When I went into the front room, she was waiting. Dressed in a set of baggy gray sweats, barefoot. Her hair was down, looked wet, like she’d just walked out of the shower.
With the blinds drawn and only a little lamp going in the corner, the room was all dark and smoky. Like an after-hours joint, except for the quiet.
“You’ll have to cut this later,” she said, pulling at her hair. “I can dye it myself. I’ll pick up what we need when I buy some real suitcases.”
“You’re going to, what, disappear?”
“I already have. Rena Rosenberg is gone. I’m Lynda Leigh. On this unit, on the car, on my license. Even on my birth certificate. Which you need to get a passport. And Lynda Leigh has a credit history, too.”
“You’ve been ready for this to happen, huh?”
“For a long time. Albie knew it would come someday, and he never let me forget it. You know something else? I made all this ID myself. Me. Albie taught me. Perfect ID isn’t just copying a photo on a license, like I did when you took the Lincoln. It takes research, equipment, and technique. That last one, I don’t know if I can explain it. But Albie said I was a natural.
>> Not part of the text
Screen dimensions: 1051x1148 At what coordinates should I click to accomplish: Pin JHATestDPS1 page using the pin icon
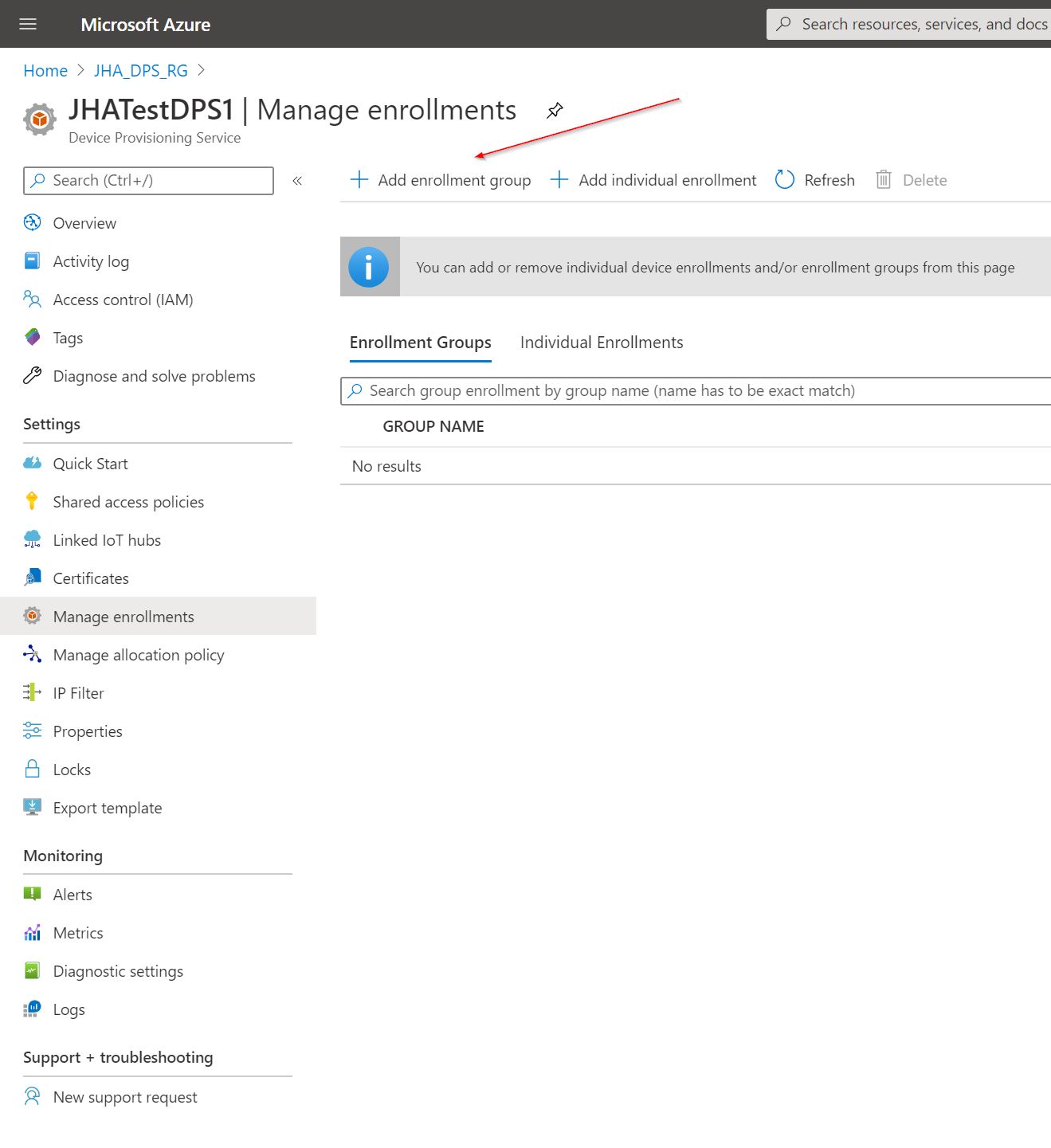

“I learned from the best. Albie told me that the fatal flaw in buying ID is, you’re giving the person you bought it from more than just the money; you’re giving him something he can sell. But when you learn to make your own, you never have to trust anyone, ever.”
“And this Jessop …?”
She lit another cigarette. “I lied,” she said.
“You lied about what?”
“Everything. I’m not thirty-nine; I’m thirty-five. I married Jessop in 1989. That was to keep him from going to prison. He paid my mother to sign some paper so we could get married.”
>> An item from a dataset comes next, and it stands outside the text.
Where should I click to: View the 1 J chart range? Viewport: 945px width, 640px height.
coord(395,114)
That’s what the lawyer told me about Jessop, I thought. He got married to some girl who was fourteen. She wasn’t lying about that, anyway.
“I’d already been with him for almost two years then,” Rena said. “I’d probably still be with him except he once brought me along to a meeting with Albie.”
“At that big house?”
“No,” she said, like only an idiot would even think that. “In a restaurant. I already had the first implants by then, and Jessop, I think he wanted to show off. Show me off, I mean. I was all slutted up: four-inch heels, raccoon eyes, a little skirt I had to fight to fit into.
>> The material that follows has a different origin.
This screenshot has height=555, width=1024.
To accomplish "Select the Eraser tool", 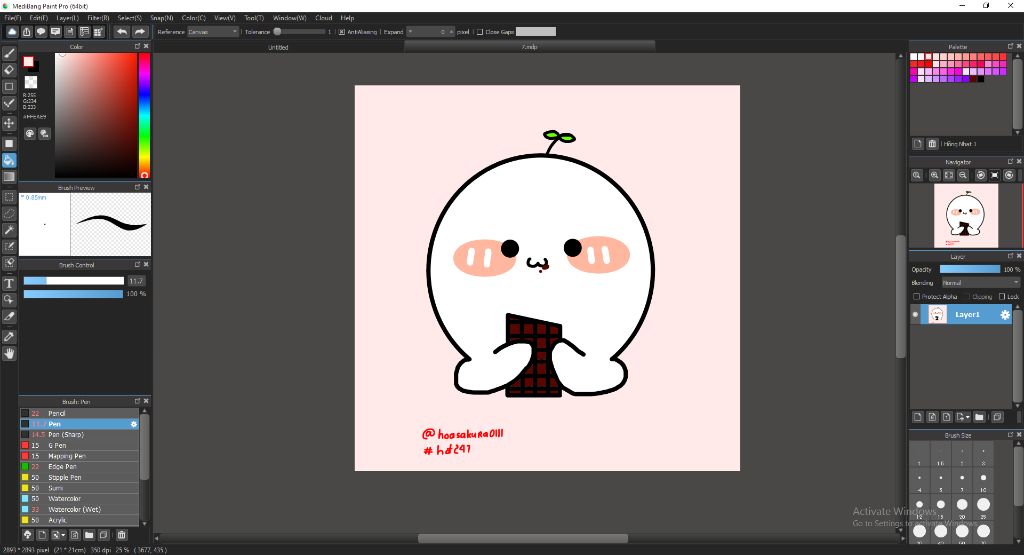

“Albie had two men with him. The same men who are coming for his book now. Not them, necessarily, men just like them, I mean.
“They started talking about some job. Right in front of me, like I was a piece of furniture. All of sudden, Albie says to Jessop, ‘This is the way you work? You bring a little girl along, let her listen to everything?’
“ ‘She’s dumb as a fucking rock,’ Jessop says. ‘By the time we get back home, she won’t even remember she’s been here. How old do you think she is—twenty-two, maybe? Well, she’s fifteen, and she’s been stripping for a couple of years already. You got nothing to worry about.’
“Albie just looks at Jessop. ‘I drove a long way for this,’ he says. ‘Did I say you could bring anyone?’
“ ‘No,’ Jessop tells him. ‘But what’s the—?’
“That’s when Albie cut him off. ‘You take any risk you want. But you don’t make me take them with you. So this girl, she stays with me until it’s over.’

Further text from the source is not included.